-- Exercise details --
Copy each of the lines below word for word, leaving the pictures out of your answer.

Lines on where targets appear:
● ● ● ●

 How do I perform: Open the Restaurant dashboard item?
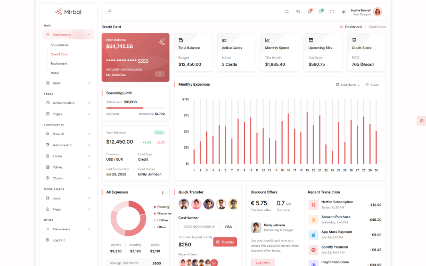point(59,63)
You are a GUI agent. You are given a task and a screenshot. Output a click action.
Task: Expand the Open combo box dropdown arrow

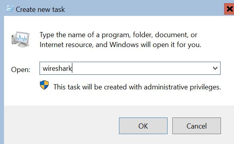pos(215,68)
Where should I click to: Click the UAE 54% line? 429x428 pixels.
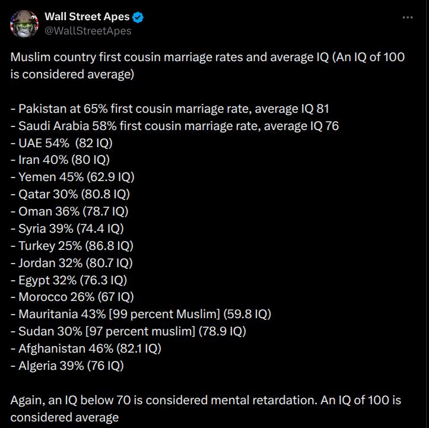pos(62,143)
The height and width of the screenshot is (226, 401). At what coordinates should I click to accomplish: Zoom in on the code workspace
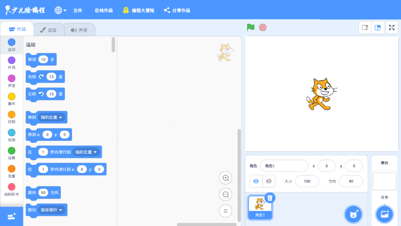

● ● ● ●

-- Output for this task --
 How do I perform: Open the Restaurant dashboard item?
point(59,63)
You are a GUI agent. You are given a task and a screenshot. Output a click action.
Task: Expand the Open combo box dropdown arrow

pos(215,68)
Where should I click to: Click the UAE 54% line? 429x428 pixels.
pos(62,143)
The height and width of the screenshot is (226, 401). At what coordinates should I click to accomplish: Zoom in on the code workspace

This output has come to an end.